■ TASK INPUT:
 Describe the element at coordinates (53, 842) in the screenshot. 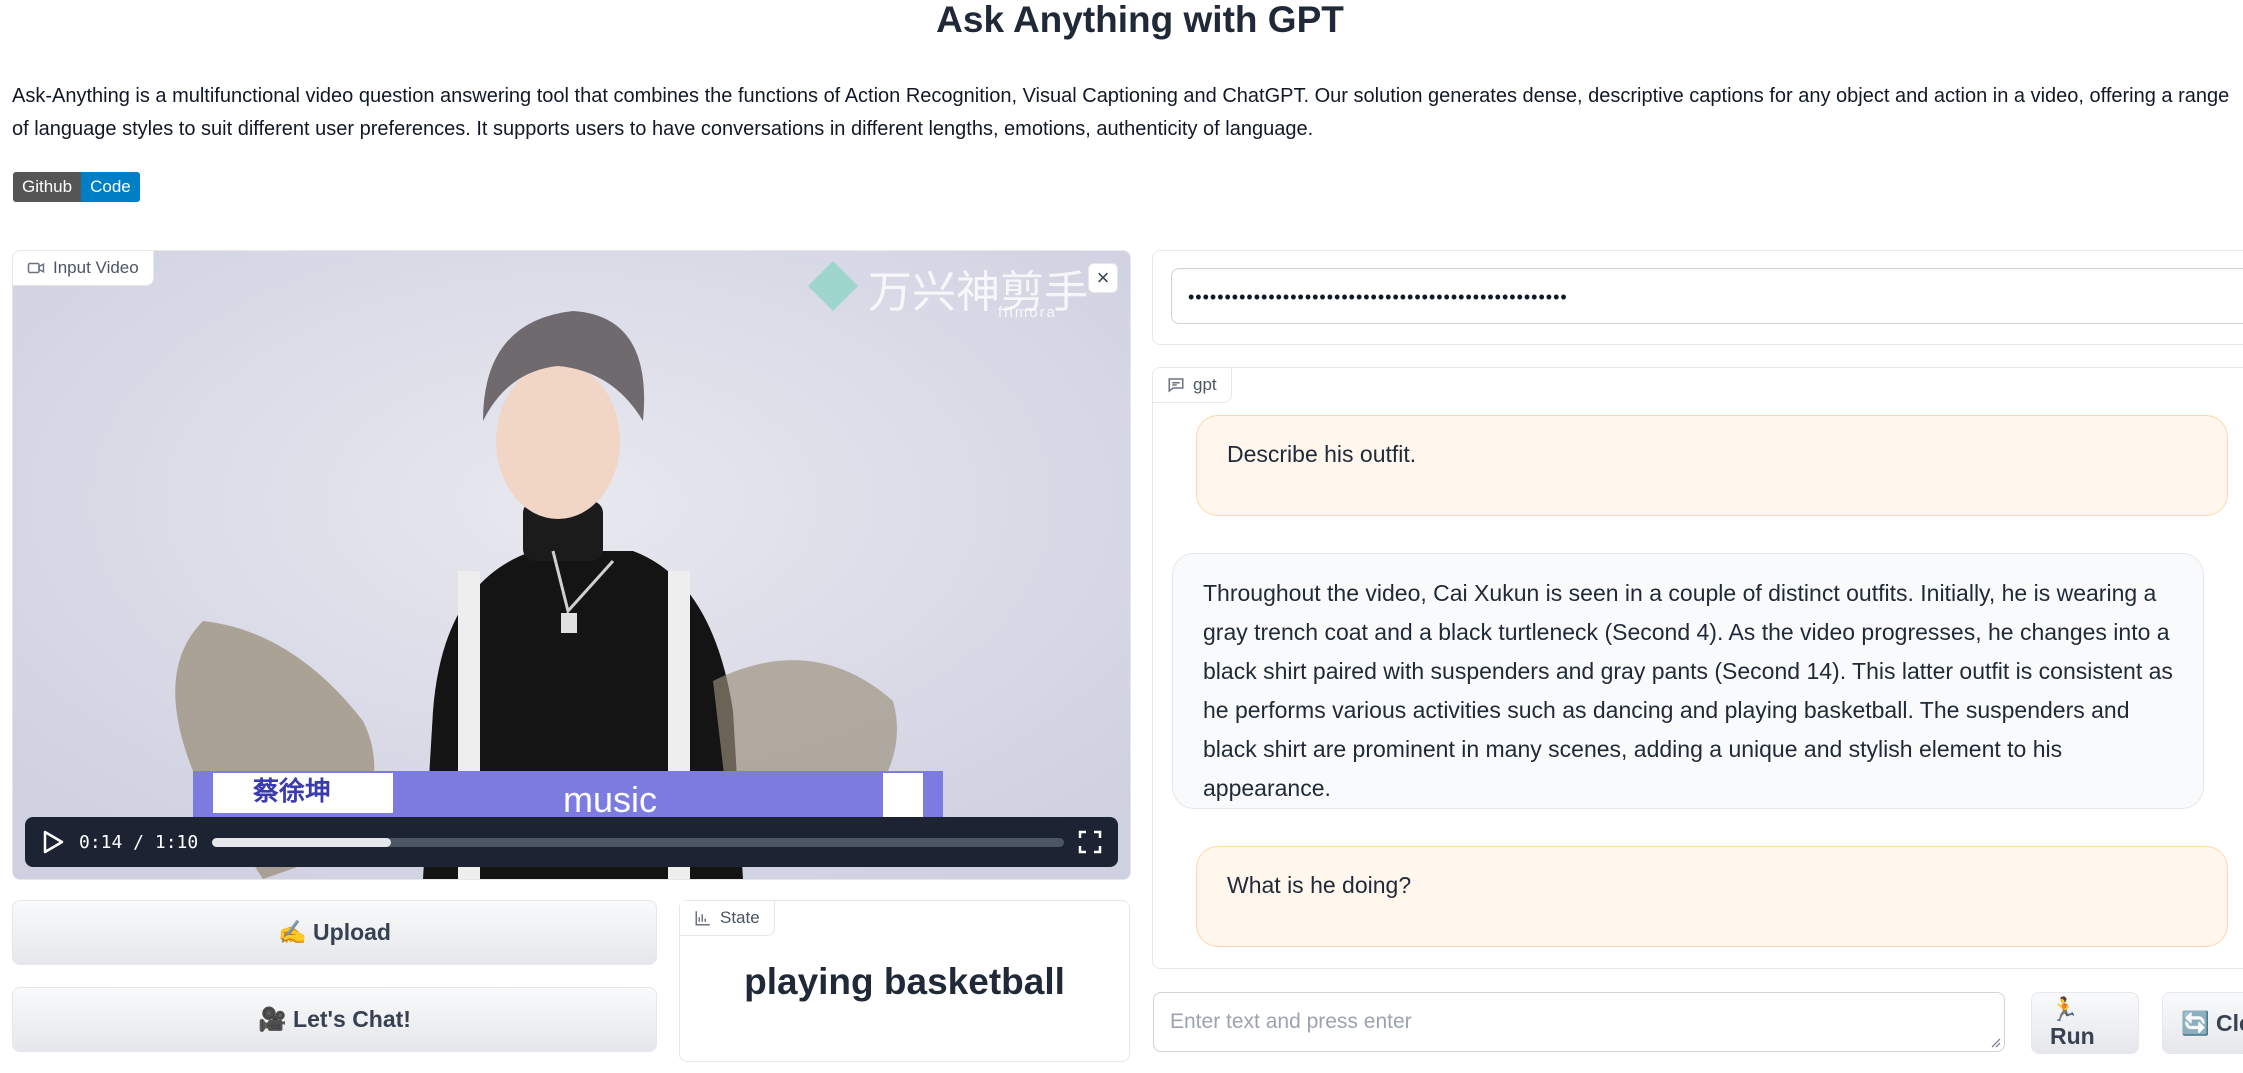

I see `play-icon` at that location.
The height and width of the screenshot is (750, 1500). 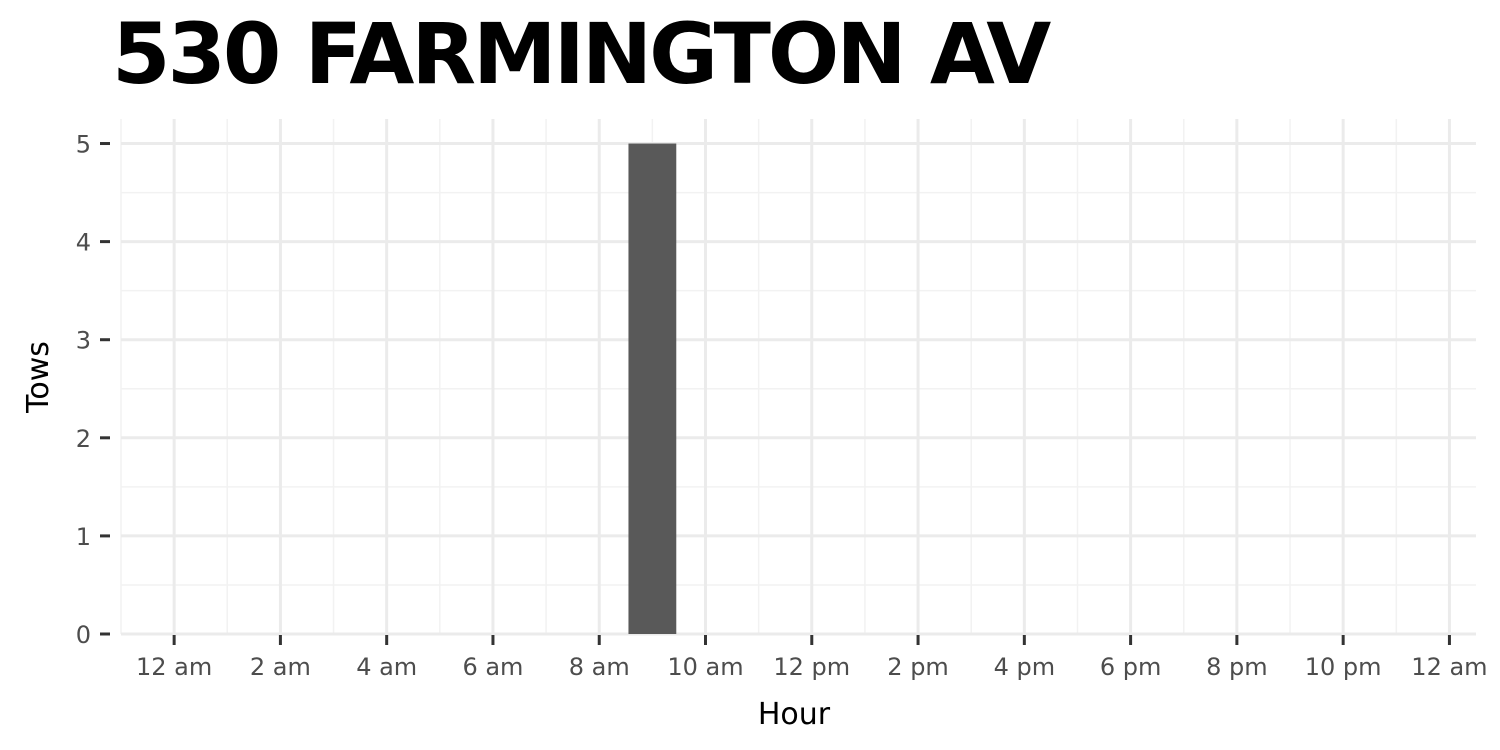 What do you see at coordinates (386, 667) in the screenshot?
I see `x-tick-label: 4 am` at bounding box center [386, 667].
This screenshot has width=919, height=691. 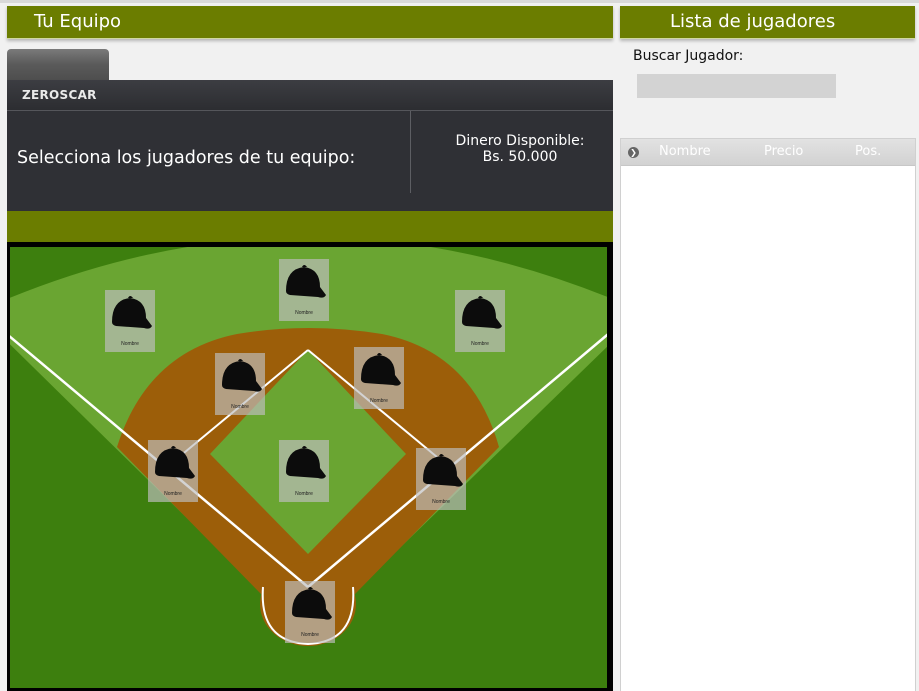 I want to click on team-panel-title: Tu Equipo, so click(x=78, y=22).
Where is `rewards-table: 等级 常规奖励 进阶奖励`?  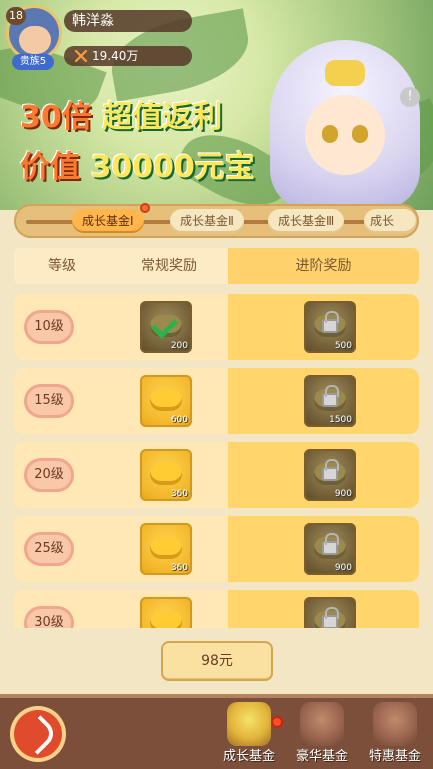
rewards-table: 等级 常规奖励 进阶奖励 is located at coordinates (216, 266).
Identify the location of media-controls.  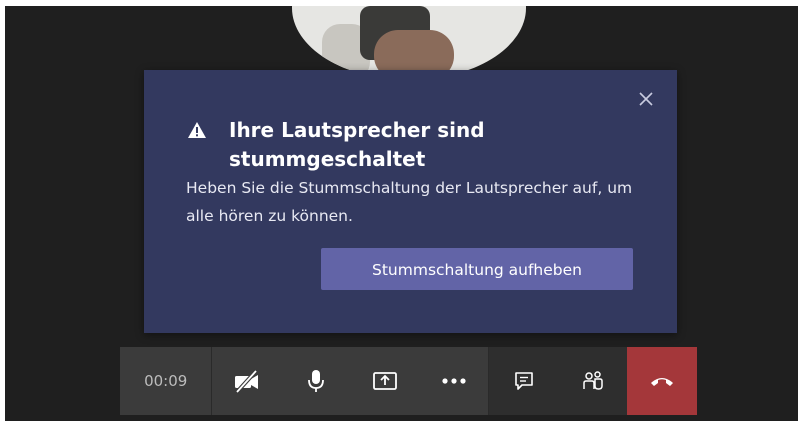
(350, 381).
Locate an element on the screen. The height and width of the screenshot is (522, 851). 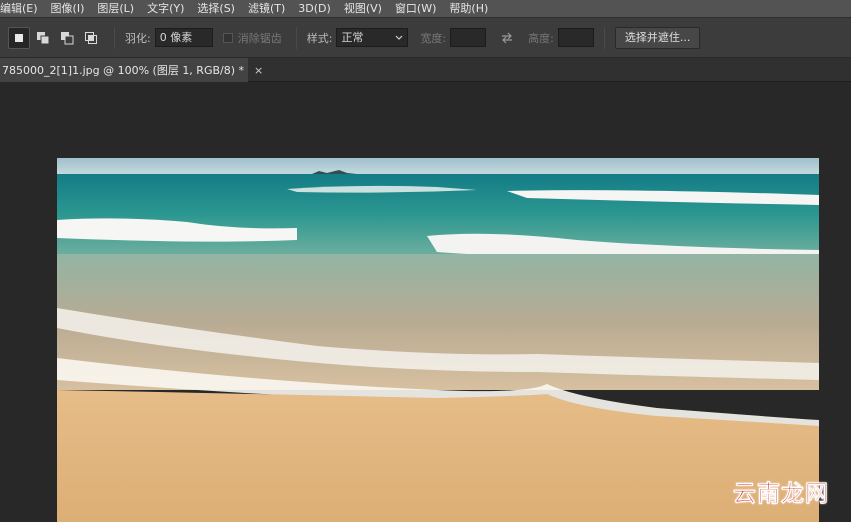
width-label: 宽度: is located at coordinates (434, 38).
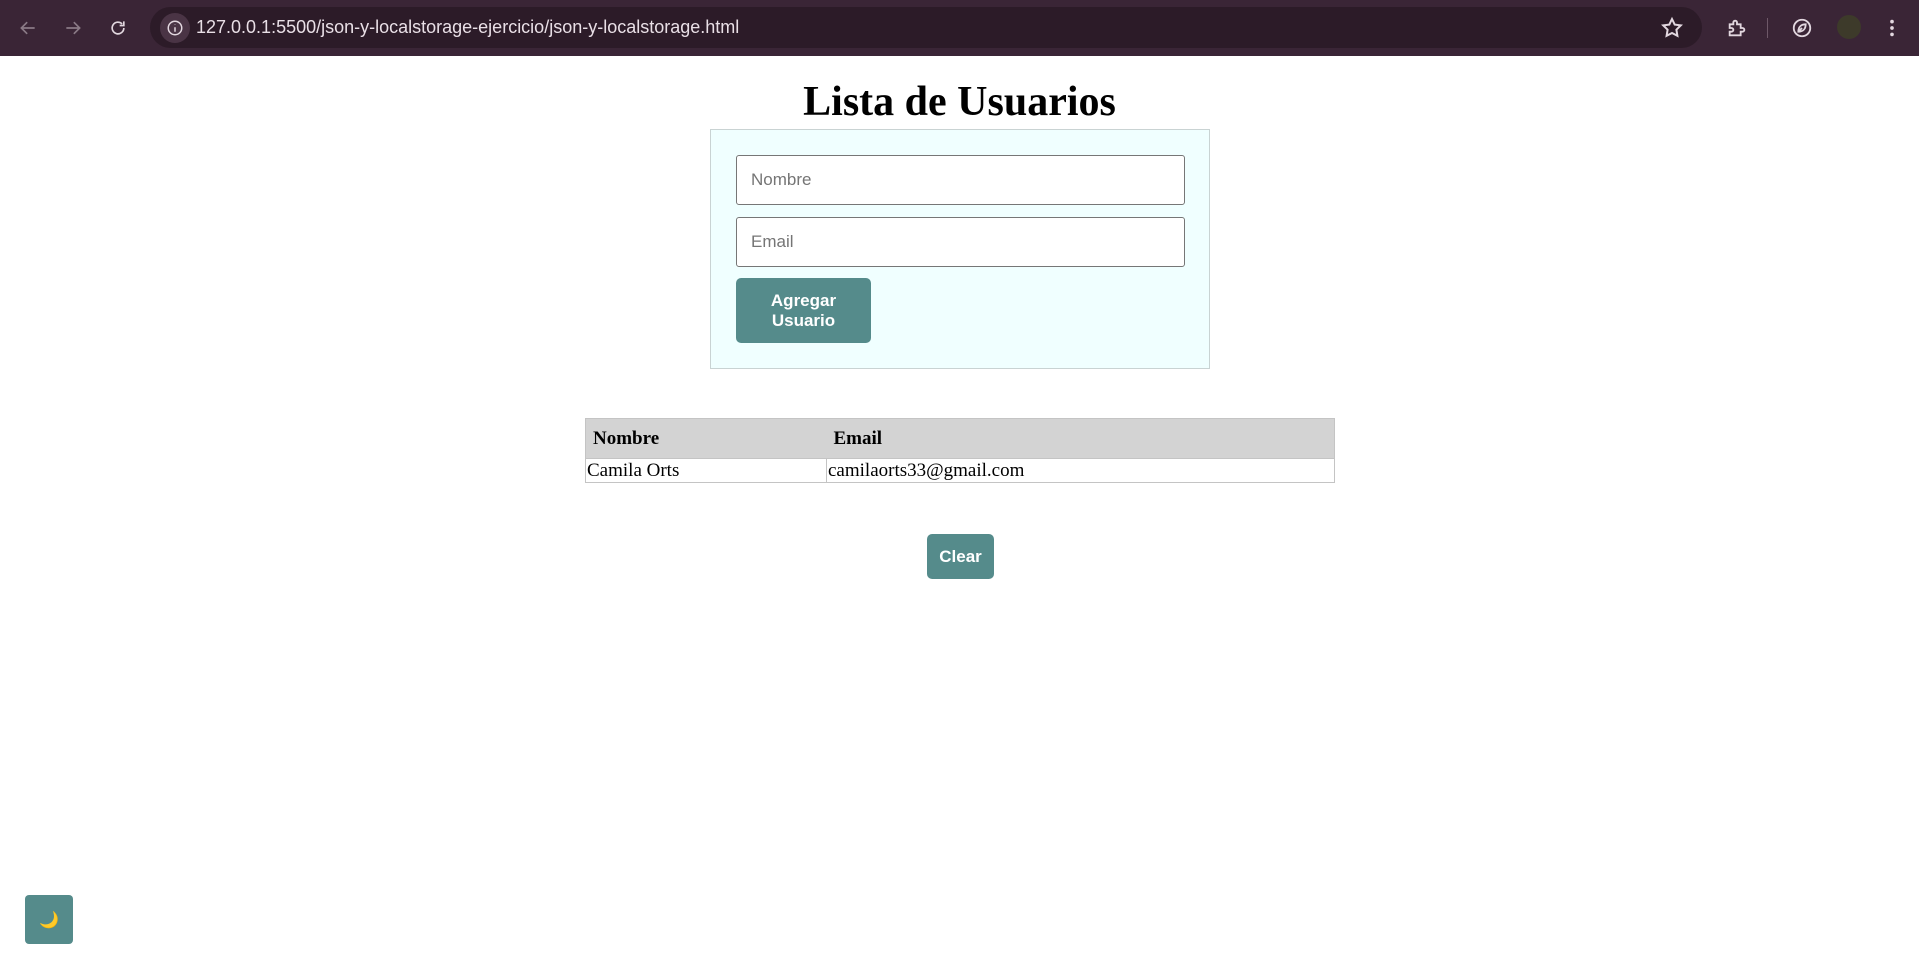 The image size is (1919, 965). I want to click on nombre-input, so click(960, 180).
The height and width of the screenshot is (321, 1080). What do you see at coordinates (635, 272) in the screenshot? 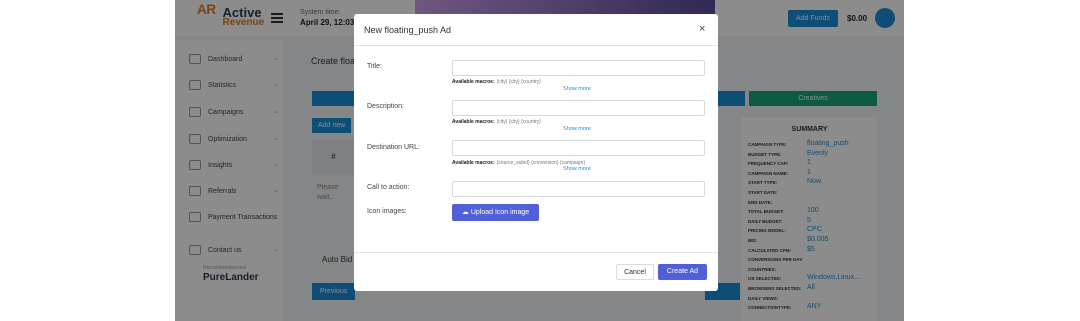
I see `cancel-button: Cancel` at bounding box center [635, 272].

■ WHAT TO PRODUCE: Recast the data from the line with "Locate an element" to the line with "The image size" as a Markdown table with the columns Row and Line, skipping blank lines and leaving out the pictures.

■ SOLVED PROBLEM:
| Row | Line |
|---|---|
| 1 | Locate an element on the screen. The height and width of the screenshot is (522, 851).  |
| 2 | width-label: 宽度: is located at coordinates (434, 38). |
| 3 |  The image size is (1919, 965). I want to click on nombre-input, so click(960, 180). |